The prelim-code.R file will need to be run first to get the data in the appropriate files and formats. After that, wordclouds.R, reading-level.R and cmeans.R can be run in any order.

Eliza/Angelica wordcloud

Note: this code may require an installation of TreeTagger to run the koRpus package properly. i had considerable difficulty installing it, so if you want to run this code or a variant, I'd recommend trying it without TreeTagger first before attempting to install it.

Unfortunately for replicability of this analysis, the "Hamilton" lyrics are copyrighted, so I'm not republishing the database I created. To replicate my results you will need to recreate the dataset by following the steps below, which took me several hours. You can also adapt them to another corpus of words.

Here's how I produced the database you'll need:

  1. On the show's Genius.com page, I copied and pasted the lyrics into individual text files for each song.

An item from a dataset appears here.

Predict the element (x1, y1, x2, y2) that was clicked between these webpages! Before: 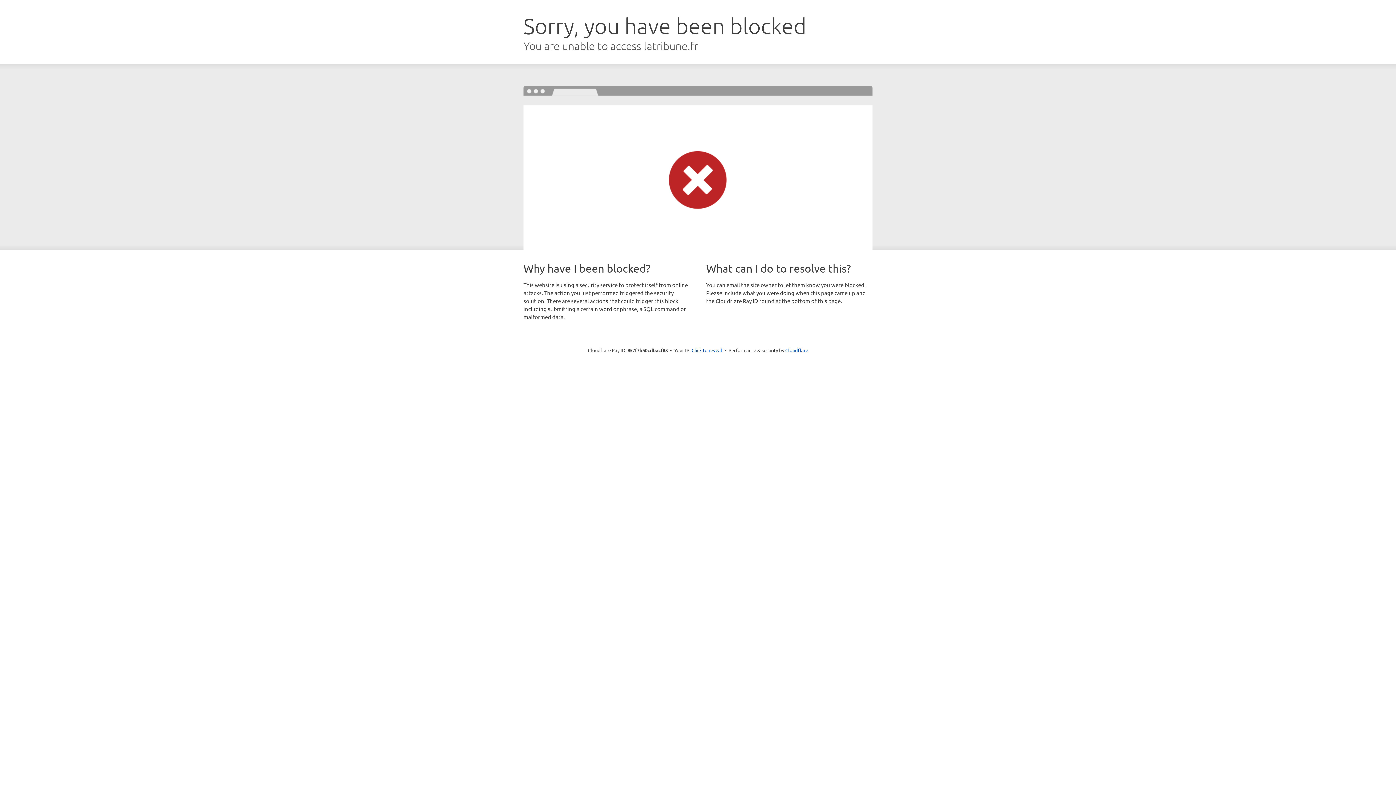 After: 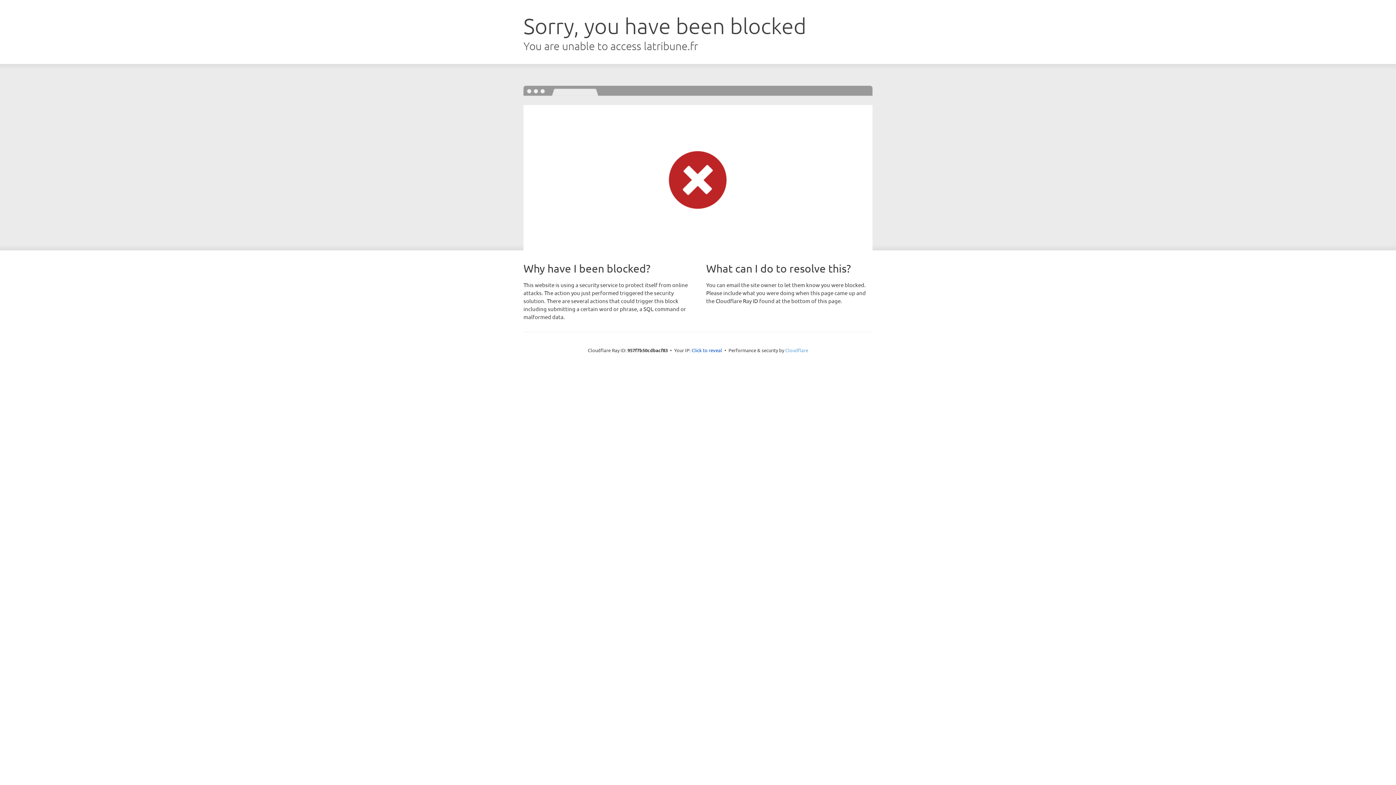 Action: bbox: (785, 347, 808, 353) label: Cloudflare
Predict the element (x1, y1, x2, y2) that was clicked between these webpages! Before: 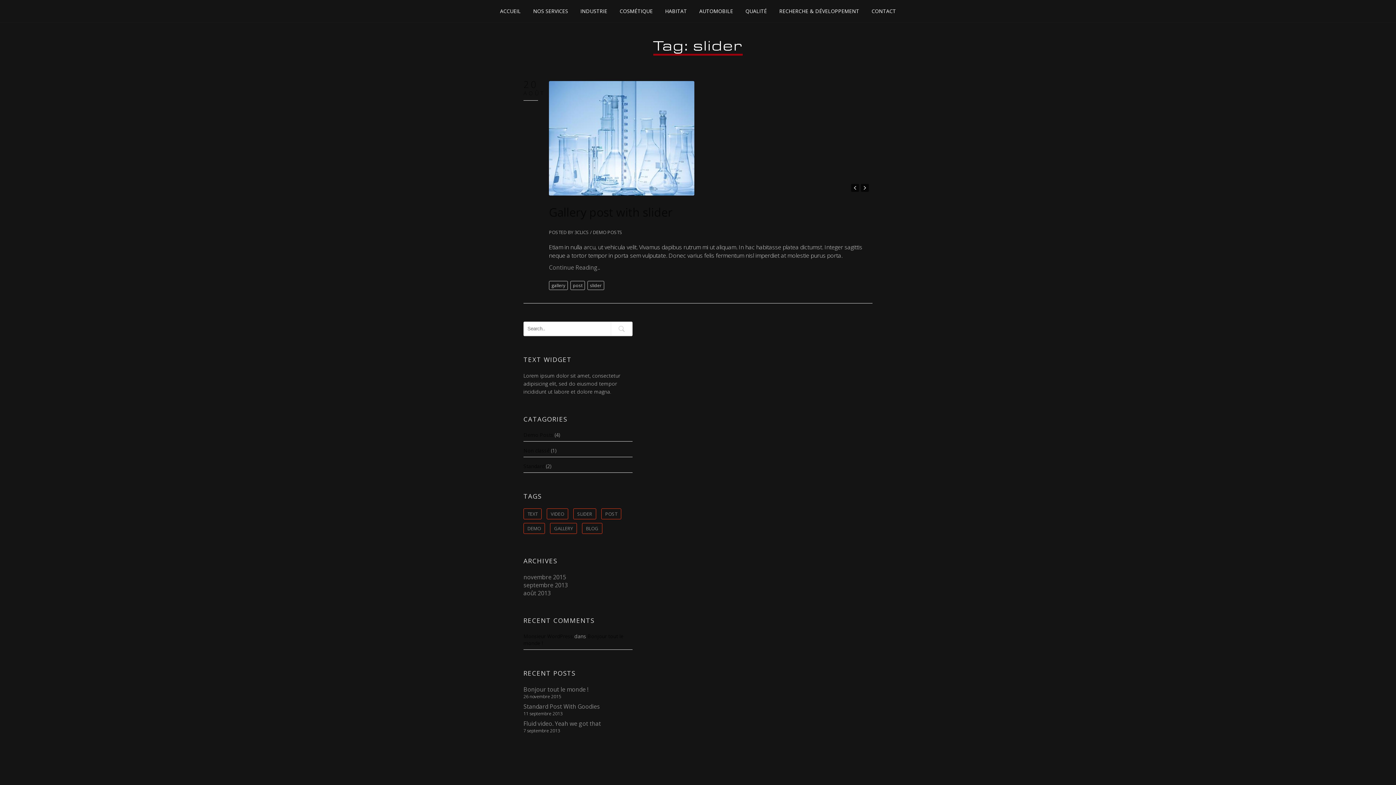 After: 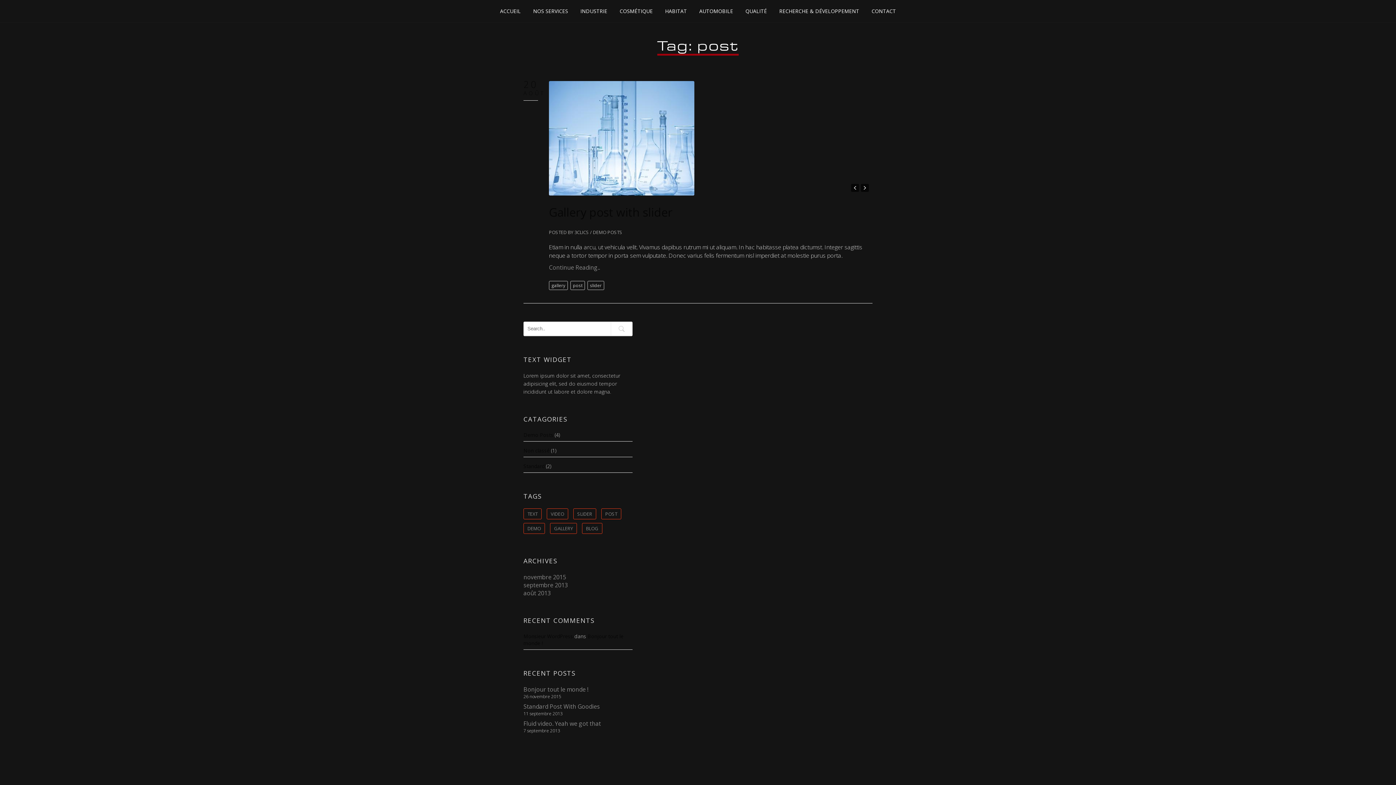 Action: bbox: (601, 508, 621, 519) label: post (1 élément)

I simplified the lyrics in each text file so that each consecutive string of words sung or spoken by a single character was on a single line, headed by the character's name, such as: [HAMILTON] Pardon me. Are you Aaron Burr, sir?
  2. I concatenated all the songs together into a single text file. (I used the Mac OS Terminal "cat" command.)
  3. I converted the text file into a CSV, with the singer of a line in the leftmost column and the lyrics in the second column. In a series of further columns to the right, I hand-coded each line of lyrics by singer — but classified all the lines sung by non-major characters as either "Ensemble" or "Extra" (minor characters such as Seabury). Some lines were sung by more than one character, so a line by both Jefferson and Madison was marked as being a line for each of them. This gave me a spreadsheet called "hamiltonr.csv", the basis for the code in this project. This will need to be placed in your working directory to run the R code.